Часто прямолинейный, общий и поверхностный, Тургенев зато искренен и увлекается там, где рисует разлуку с жизнью уходящей, где слышит ее последние грустные аккорды, где в колорите меланхолии показывает эту «одинокую, тяжелую» слезу Павла Петровича, в котором трепещет целая жизнь. И так хорошо заканчивает он свою милую «Асю»: «осужденный на одиночество бессемейного бобыля, доживаю я скучные годы, но я храню как святыню ее записочки и высохший цветок гераниума, тот самый цветок, который она некогда бросила мне из окна». Встает перед нами и другой бобыль, «черная лилия» Михалевич со своим «легким до странности чемоданом» (такой же был и у Рудина). Образ Санина из «Вешних вод» проникнут истинной элегичностью, и этот портрет дочери Джеммы, присланный из-за океана, тихой болью и грустью воспоминания волнует душу. Жаль только, что Тургенев нарушил чувство меры и заставил Санина собираться в Америку. Едва ли он соберется… Зато безупречно прекрасна заключительная страница «Дворянского гнезда», и столько сердца и содержания вложено в эти слова: «я – Лаврецкий»: нежная и чистая, не то словесная, не то струнная элегия русской литературы!
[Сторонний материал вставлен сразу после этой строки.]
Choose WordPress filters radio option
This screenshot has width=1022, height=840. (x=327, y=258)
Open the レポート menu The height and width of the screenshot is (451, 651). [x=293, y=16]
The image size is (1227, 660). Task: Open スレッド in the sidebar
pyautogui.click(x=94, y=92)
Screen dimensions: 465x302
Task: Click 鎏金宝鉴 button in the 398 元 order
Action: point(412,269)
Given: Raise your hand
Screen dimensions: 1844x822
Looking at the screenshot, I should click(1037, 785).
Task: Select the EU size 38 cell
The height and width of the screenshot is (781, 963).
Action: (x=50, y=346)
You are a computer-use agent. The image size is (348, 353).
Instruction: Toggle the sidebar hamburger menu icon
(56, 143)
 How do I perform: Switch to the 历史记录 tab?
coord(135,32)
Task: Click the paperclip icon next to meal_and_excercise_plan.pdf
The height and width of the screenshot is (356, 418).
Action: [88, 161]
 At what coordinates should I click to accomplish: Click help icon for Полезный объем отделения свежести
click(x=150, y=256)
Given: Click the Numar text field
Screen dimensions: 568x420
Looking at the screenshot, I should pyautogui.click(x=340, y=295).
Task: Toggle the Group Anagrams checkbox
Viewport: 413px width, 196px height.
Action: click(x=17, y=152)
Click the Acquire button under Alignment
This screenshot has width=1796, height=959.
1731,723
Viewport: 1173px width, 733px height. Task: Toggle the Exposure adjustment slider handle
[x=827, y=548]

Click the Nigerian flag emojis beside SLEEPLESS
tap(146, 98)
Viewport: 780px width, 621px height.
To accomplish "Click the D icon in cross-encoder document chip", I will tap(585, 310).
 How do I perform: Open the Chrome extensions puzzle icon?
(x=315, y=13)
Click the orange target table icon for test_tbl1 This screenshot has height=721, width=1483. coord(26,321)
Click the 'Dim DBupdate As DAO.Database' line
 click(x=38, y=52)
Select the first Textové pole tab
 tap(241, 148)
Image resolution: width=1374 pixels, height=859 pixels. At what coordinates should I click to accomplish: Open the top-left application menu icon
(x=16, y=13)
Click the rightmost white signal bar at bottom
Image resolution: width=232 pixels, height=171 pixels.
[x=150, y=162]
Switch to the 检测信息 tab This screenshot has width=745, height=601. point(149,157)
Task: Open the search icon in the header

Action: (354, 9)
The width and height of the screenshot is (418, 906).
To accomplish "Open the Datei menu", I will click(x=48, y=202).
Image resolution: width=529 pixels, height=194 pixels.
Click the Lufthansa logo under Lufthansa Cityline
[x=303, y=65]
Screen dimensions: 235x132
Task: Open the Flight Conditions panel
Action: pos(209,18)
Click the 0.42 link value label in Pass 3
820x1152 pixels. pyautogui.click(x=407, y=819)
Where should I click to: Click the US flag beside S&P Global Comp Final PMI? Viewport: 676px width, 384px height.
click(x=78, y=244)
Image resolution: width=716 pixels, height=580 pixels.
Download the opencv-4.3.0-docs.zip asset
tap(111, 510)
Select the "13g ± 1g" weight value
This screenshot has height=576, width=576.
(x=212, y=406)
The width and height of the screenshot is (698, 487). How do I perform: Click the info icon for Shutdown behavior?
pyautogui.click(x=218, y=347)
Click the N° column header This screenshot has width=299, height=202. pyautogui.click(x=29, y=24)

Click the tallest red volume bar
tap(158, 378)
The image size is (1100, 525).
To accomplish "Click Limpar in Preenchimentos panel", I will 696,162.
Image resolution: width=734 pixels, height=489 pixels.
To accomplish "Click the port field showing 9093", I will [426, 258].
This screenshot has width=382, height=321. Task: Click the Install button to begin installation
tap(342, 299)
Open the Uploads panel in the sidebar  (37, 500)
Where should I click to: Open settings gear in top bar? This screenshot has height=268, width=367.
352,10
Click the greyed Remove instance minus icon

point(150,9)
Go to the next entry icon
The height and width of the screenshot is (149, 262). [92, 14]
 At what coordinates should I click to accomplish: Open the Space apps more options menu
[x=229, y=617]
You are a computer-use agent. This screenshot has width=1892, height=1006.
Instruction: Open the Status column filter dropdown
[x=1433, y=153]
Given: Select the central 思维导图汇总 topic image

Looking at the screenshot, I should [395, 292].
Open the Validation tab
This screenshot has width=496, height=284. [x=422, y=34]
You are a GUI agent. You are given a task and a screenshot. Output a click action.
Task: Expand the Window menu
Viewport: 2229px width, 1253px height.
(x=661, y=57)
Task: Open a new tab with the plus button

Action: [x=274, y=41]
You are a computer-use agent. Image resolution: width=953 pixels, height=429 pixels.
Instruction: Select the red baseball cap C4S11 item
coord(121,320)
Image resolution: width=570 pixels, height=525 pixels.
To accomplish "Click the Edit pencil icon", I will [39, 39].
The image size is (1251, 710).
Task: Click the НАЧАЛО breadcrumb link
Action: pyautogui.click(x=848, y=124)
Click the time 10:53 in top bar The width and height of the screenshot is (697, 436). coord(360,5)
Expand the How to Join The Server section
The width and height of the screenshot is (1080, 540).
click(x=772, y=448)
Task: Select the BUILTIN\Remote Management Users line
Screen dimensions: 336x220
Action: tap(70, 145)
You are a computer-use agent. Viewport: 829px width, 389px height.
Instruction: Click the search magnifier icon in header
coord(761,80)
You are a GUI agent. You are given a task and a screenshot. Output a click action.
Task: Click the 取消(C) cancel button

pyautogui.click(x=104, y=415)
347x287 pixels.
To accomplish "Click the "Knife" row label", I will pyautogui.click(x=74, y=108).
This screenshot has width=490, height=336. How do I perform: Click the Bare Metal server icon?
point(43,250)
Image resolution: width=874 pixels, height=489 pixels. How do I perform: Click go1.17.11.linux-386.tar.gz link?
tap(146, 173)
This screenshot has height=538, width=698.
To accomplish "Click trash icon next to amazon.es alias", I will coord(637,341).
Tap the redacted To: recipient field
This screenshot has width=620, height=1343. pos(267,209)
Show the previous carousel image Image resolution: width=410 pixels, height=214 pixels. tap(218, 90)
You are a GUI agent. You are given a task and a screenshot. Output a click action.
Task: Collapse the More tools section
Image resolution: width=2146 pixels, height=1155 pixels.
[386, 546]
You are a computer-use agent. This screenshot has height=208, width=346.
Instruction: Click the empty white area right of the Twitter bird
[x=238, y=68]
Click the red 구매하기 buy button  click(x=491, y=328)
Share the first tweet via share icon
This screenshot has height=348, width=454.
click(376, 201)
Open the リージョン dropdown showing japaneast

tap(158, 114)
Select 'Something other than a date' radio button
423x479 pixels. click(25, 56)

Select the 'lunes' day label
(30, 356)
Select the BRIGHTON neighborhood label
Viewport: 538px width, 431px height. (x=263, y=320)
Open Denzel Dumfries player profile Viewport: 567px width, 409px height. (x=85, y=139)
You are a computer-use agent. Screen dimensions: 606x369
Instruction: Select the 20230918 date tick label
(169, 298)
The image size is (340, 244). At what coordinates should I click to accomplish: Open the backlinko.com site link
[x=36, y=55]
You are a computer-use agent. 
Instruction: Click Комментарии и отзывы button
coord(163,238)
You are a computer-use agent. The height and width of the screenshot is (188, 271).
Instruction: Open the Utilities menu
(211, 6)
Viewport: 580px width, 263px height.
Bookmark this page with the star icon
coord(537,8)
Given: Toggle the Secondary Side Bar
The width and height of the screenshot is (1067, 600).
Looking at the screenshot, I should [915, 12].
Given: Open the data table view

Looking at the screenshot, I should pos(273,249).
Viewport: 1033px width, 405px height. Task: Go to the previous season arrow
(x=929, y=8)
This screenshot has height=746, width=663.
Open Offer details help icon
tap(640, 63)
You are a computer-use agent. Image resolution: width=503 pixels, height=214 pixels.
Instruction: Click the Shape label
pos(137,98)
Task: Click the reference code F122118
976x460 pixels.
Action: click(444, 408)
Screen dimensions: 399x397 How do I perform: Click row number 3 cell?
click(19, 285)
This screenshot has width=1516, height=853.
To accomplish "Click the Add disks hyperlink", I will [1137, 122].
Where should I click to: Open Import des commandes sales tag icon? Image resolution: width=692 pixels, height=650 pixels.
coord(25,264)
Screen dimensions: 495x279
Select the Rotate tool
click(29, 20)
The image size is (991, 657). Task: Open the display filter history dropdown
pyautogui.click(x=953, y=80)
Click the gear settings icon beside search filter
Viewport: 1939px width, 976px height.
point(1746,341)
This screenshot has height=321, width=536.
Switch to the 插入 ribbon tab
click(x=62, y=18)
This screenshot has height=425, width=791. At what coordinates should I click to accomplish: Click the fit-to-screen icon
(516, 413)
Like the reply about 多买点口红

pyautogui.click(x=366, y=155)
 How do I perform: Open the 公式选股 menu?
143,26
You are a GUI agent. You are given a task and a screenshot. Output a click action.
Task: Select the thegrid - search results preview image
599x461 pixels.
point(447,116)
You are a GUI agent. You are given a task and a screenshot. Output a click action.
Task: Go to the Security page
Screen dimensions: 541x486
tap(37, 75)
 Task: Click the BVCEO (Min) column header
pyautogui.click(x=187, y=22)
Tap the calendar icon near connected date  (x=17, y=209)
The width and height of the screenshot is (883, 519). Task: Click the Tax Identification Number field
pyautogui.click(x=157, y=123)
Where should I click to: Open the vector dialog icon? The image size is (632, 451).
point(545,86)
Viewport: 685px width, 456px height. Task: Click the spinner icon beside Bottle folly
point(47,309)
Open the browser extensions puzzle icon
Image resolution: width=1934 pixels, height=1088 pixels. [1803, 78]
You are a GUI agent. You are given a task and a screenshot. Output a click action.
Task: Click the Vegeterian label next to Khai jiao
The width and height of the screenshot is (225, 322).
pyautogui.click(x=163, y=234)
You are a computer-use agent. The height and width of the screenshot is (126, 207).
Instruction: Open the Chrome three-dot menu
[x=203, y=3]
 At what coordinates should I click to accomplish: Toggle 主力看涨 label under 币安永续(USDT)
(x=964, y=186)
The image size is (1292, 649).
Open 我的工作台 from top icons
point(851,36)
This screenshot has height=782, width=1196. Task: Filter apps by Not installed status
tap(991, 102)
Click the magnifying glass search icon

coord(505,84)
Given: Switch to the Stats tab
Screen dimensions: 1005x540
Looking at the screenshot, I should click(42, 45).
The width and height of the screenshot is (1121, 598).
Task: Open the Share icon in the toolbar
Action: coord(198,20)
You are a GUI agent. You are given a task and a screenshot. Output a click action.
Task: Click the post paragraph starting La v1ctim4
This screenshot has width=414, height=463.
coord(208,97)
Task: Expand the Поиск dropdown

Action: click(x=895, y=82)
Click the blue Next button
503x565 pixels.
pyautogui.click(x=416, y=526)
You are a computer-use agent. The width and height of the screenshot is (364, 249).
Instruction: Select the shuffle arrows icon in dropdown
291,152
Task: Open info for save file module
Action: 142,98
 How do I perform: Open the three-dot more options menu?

Все уходящее, отмирающее, ликвидация жизни были близки Тургеневу потому, что и сам он всегда оглядывался назад и печаловался на иссякновение дней своих. Он не был благодарен к жизни вообще, и к своей личной; между тем она дарила ему так много, дала ему пережить не только собственную молодость, но и всю эту молодежь его произведений; невеликодушный, он тосковал, плакался и, такой поклонник Пушкина, никак не мог повторить за ним этого мудрого, и ясного, и благородного: «простимся дружно, о юность легкая моя!» Как наказание постигла его старость, и он уныло ее сознавал. Он не умел быть старым. И не хотел он победить в себе всякую зависть и это понятное, но не мужественное сожаление о розах, которые были так хороши и свежи, о всех этих девушках, которые цветут не для него. И потому не трогает его изящный пессимизм, его томная и красивая печаль, не вызывает сочувствия дух усталости, который веет над его последними страницами. Он знал этот «невольный испуг», когда человек, просыпаясь, спрашивает себя: «Неужели мне уже тридцать… сорок… пятьдесят лет?»; у него был неподдельный страх старости, страх смерти, но в литературе он кокетничал и с самой смертью.
Не для того чтобы ослабить жесткость предыдущих строк, не для того чтобы смягчить оскорбление литературного величества (если только можно считать оскорблением трудно и нерадостно созидавшееся убеждение читателя), а во имя истины следует прибавить одно: то, что сказано раньше, можно и должно сказать о Тургеневе, но все же Тургенев – это музыка, это – хорошее слово русской литературы, это – очарованное имя, которое что-то нежное и родное говорит всякому сердцу. Может быть, это не мирится с его характеристикой, нами предложенною только что, но это – факт, психологический факт. Credo quia absurdum est[2]. Впрочем, не абсурдно, не лживо то дуновение красоты, которое все-таки несется, несется на нас от клавикорд тургеневской поэзии. Можно отвергнуть Тургенева, но остается именно тургеневское – та категория души, та пленительная камерная музыкальность, которой он сам вполне не достиг, но счастливая возможность которой явствует из его же творений. Сладкий запах лип, и вообще эти любимые тургеневские липы, и старый сад, и старинный ланнеровский вальс в истоме «незаснувшей ночи», и «особенный, томительный, свежий запах русской летней ночи», и в ее тенях невидимый, но милый Антропка, которого тщетно кличет звонкий голос брата, и те жаворонки, что на крыльях своих уносят росу и ею орошают свои ликующие песни, самый воздух утра пронизая музыкой, и все эти сирени и беседки, освященные тургеневской любовью, и пруд из «Затишья», и тихая Лиза в тишине монастыря, и усадьба, теперь испепеленное дворянское гнездо, над которым в наши дни грустно склоняется седая тень Тургенева, и, как душа всему этому, фея усадьбы, молодая девушка, та, которая некогда чаровала воображение русских юношей и под заветным именем все той же Лизы, или Елены, или Маши, или Наташи будила чистейшие видения идеализма, – все это духовно не умирает, и с ними и постольку не умирает и Тургенев. Он уходит в прошлое, но прошлое не смерть. Над ним реет благодарность за все, что он дал нашей молодости; нельзя обернуться назад, чтобы не увидеть его, чтобы не обступили нас подернутые элегической дымкой хороводы тихих теней. Объективная правда многое в нем осуждает и горечь своего невольного отрицания вносит в его сладостные страницы; но субъективно Тургенев остается дорог, как настроение, как воспоминание, как первая любовь.